Раздалось несколько голосов:
— Да, на сегодня хватит…
— Наговорились вдоволь…
Но не услышал Анатолий того, что хотел услышать: поддержки, одобрения.
Расходились из комитета все какие-то озабоченные. Хотел уйти и Зарубин, но Снегов задержал его:
— Подожди немного, поговорить надо.
Когда все вышли, сказал:
— Зря ты затеял все это, сегодняшнее. Расхолодить людей легко, а мобилизовать…
Зарубин опустился на стул, хотел что-то ответить, но в это время в комнату вошел паренек. Был он из вечерней смены, в спецовке, пыльных рабочих ботинках. Правда, нетрудно было заметить, что, направляясь сюда, он их малость почистил, но без особого результата. Парень явно был не храброго десятка, не знал, куда деть красные, видно, только что вымытые холодной водой руки. Говорил несвязно.

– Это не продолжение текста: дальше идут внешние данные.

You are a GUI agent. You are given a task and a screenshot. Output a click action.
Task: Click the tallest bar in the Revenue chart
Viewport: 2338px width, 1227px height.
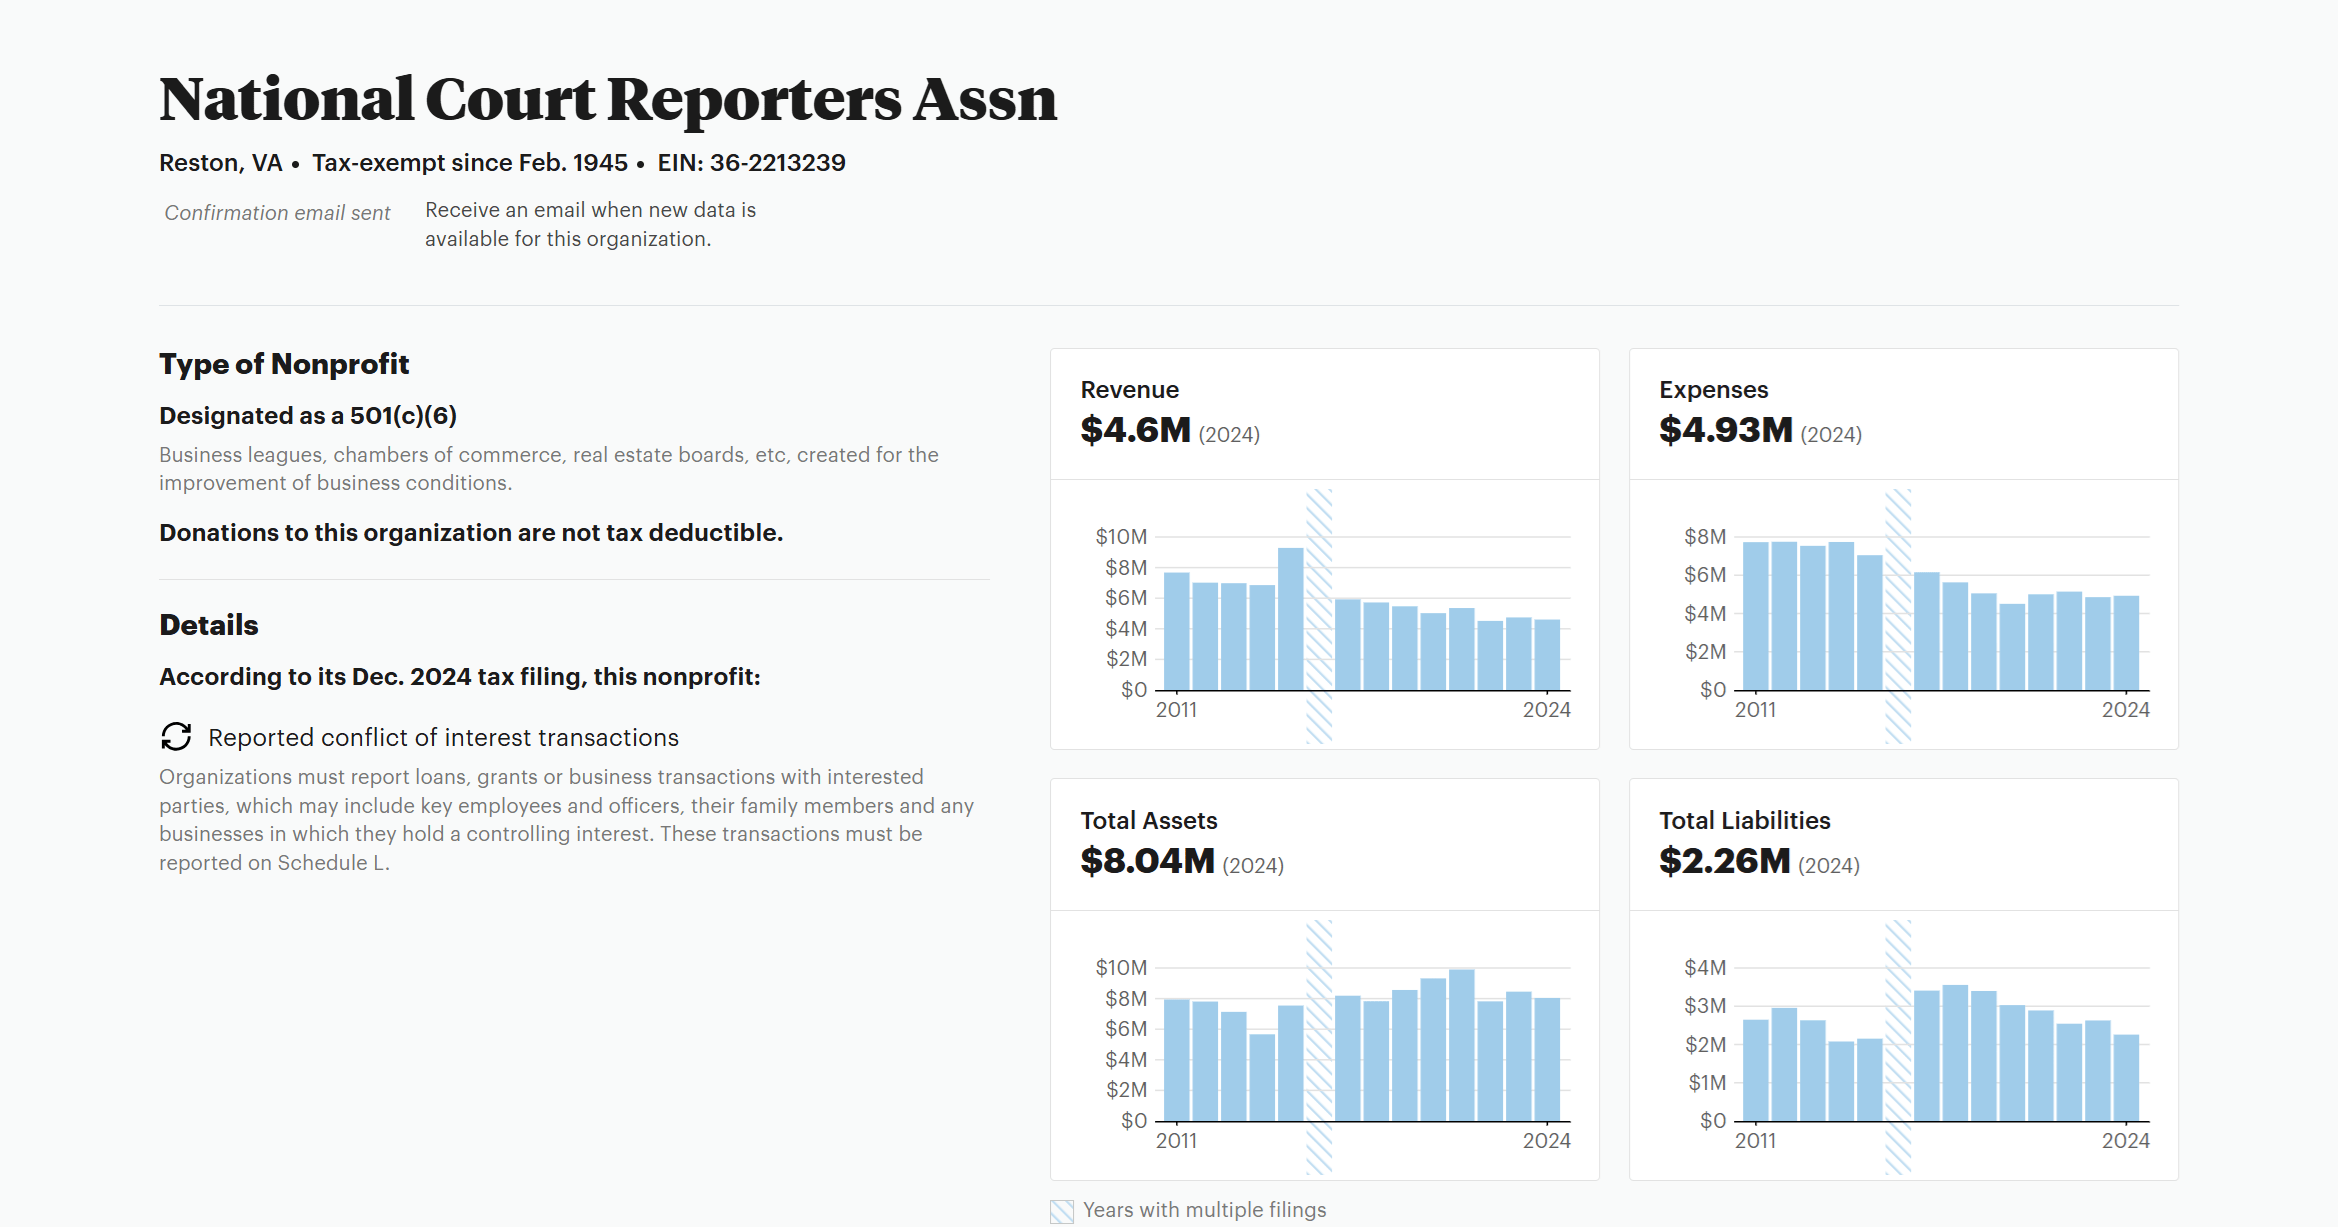click(x=1290, y=619)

— Я к вам по личному вопросу… Понимаете, нам с Катюшкой пожениться надо, решили мы это. А ничего не получается. Ходили, ходили, и все без толку. Ждите, говорят, и все тут. А сколько еще ждать-то, никто не говорит.
— Не пойму, о чем речь? — спросил Снегов.
— Ну, насчет комнаты.
— С комнатами для семейных трудновато.
— Да хоть бы самую маленькую.
— Ни маленьких, ни больших пока нет, ничего не поделаешь. Уж очень вы спешите, дорогие товарищи.

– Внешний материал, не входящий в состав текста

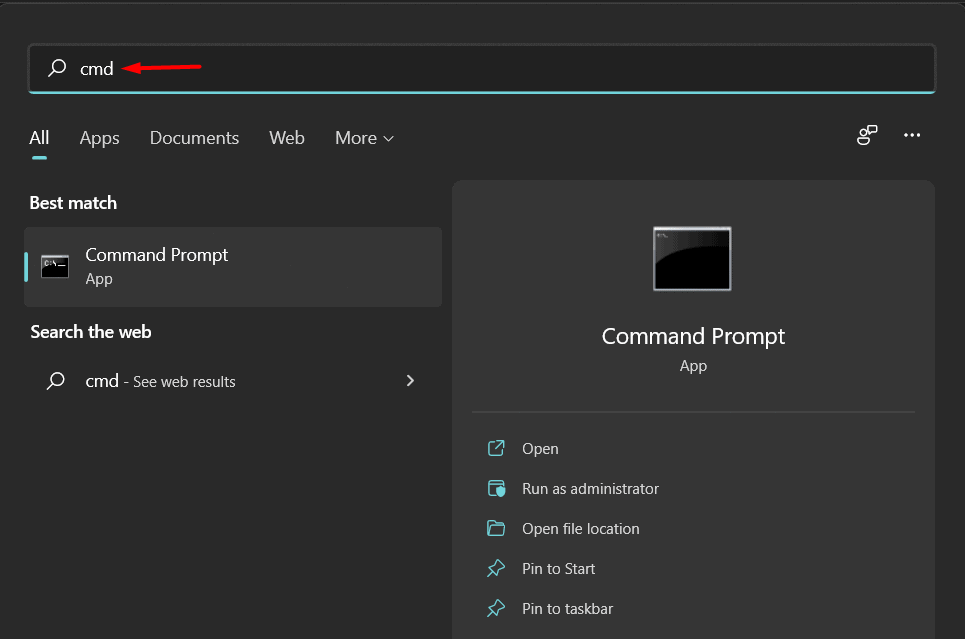965x639 pixels.
Task: Open the three-dot options menu
Action: tap(912, 135)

Парень, вздохнув, согласился:
— Оно конечно. Только Катюшка так хочет. Да и я прикидываю: тут ребят вон сколько, не поженишься — живо уведут.
Зарубин улыбнулся.
— Да, ребята у нас такие, за ними гляди в оба.

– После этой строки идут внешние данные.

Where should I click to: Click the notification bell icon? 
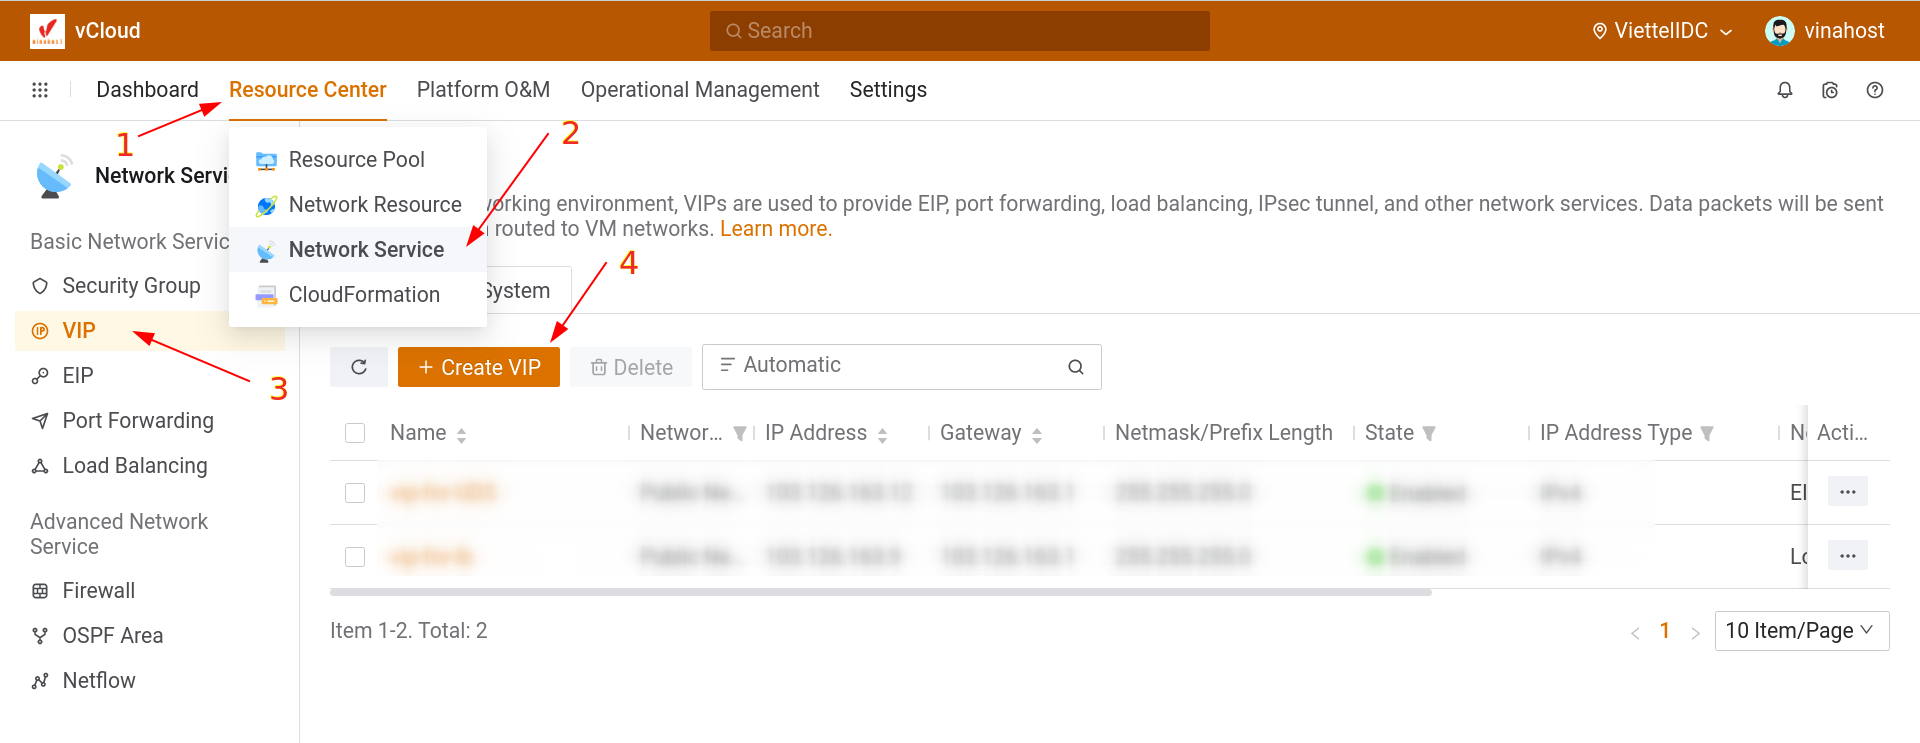pyautogui.click(x=1784, y=90)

— Вот именно. Потому я и решил не откладывать, — обрадовался поддержке парень.
Но Снегову сегодня было не до этой докуки посетителя. Он сухо сказал:
— Пока подождать надо.
Паренек с надеждой спросил:
— А долго?
— Вот как вторую очередь поселка закончим — получите.
— Долгонько, но и на том спасибо. Объясню Катюше.
Выходя, он осторожно закрыл дверь.
— Хороший парень. Надо бы с ним помягче, — заметил Зарубин.
— Насчет помягче да поглаже — ты это брось. У нас их не один, а тысячи, всем комнаты не дашь. Лучше пусть знают истинную обстановку.
— Таких, как эта молодая пара, не так уж много. Может, договориться с Данилиным и один дом специально для молодоженов отвести? Пусть даже недостроенный. Они сами его вместе со строителями в два счета закончат.
— Вот-вот. Только дай знать об этом — завтра в заявлениях утонем. Насчет пеленок пусть наши профсоюзники думают.
— Знаешь, Анатолий, в чем твой главный недостаток? — спросил вдруг Зарубин.
Снегов вскинул на него суженные в злом ожидании глаза, откинулся на спинку стула.
— Ну, ну, в чем же?
— Ребят ты не любишь, отвык, сидя в кабинетах, возиться с ними.
— Тогда, может, и впрямь кому-нибудь другому это кресло уступить? Тому, кто помягче да полюбвеобильнее. Может, заявление накатать?
Зарубин пристально посмотрел на него и ответил угрюмо, с болью:
— Советовать не берусь, ты очень обидчив стал. Но скажу еще раз то, что говорил. Если и дальше так будем вести дела, ребята и заявления ждать не будут — выставят нас с тобой, и все.